When this pretty bird showed up in an experienced birder’s garden in town, he knew that he was seeing something unusual. In fact, this bird is considered an eastern warbler and the October sighting was the first of a northern parula ever reported on ebird.org in Archuleta County.
From spring through fall, this woodwarbler is commonly found in the eastern part of the United States, with the far eastern part of Nebraska about as far west as it usually goes. An oddly shaped gap in this range which includes southern New England and the area around the Great Lakes is attributed to habitat loss and air pollution.

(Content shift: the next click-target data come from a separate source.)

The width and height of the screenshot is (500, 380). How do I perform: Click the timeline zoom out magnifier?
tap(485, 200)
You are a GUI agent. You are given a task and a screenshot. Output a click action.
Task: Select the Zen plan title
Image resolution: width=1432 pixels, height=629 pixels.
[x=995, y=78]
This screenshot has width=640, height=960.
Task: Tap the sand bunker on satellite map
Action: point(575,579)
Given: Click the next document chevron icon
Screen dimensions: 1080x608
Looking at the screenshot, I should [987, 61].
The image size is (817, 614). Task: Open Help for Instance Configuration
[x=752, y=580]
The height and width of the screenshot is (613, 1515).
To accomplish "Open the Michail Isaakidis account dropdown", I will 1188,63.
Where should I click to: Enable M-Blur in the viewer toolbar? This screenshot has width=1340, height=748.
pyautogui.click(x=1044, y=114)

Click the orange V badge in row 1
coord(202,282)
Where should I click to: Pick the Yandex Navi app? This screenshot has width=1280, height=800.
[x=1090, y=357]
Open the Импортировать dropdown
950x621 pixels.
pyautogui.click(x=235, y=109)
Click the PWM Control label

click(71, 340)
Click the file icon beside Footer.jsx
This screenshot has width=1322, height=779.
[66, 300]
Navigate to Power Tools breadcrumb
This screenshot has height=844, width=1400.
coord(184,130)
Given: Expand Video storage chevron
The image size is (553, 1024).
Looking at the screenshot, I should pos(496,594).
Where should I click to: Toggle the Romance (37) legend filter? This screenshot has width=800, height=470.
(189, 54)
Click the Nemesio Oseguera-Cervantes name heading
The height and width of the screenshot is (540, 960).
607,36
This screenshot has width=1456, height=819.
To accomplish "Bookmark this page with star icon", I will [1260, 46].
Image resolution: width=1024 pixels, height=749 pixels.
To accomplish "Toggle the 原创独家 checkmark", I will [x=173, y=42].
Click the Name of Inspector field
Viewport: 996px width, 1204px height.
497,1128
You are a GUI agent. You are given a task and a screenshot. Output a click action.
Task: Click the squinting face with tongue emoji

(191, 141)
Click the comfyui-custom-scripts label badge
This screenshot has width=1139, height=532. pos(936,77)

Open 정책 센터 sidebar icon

Northern parula typically build their nests by hollowing out a space in a hanging epiphyte like Spanish moss or usnea, both of which are highly sensitive to pollutants in air which inhibit their growth. These wood warblers prefer to nest in humid forests if clean air allows these hanging lichens and plants to thrive.
Like many of our summer warblers, this one is an active forager in the mid- to upper canopy layer of trees. It feeds on a variety of insects and spiders and is often seen fluttering on the branch tips where it feeds. In migration it is often found feeding in the understory, where it adds seeds and berries to its diet.
Tiny, dainty and delicate are adjectives used to describe this colorful bird. Adult birds have a blue-gray back with an olive-yellow patch in the middle. Males have a bright yellow breast and throat which is cut by a chestnut-colored band. Their eyes are outlined by heavy white crescents.
Vagrant birds are those like this one that turn up in places well outside their normal ranges. Storms contribute to these migration mistakes, but recent research points to disturbances in the Earth’s magnetic field as playing a major role.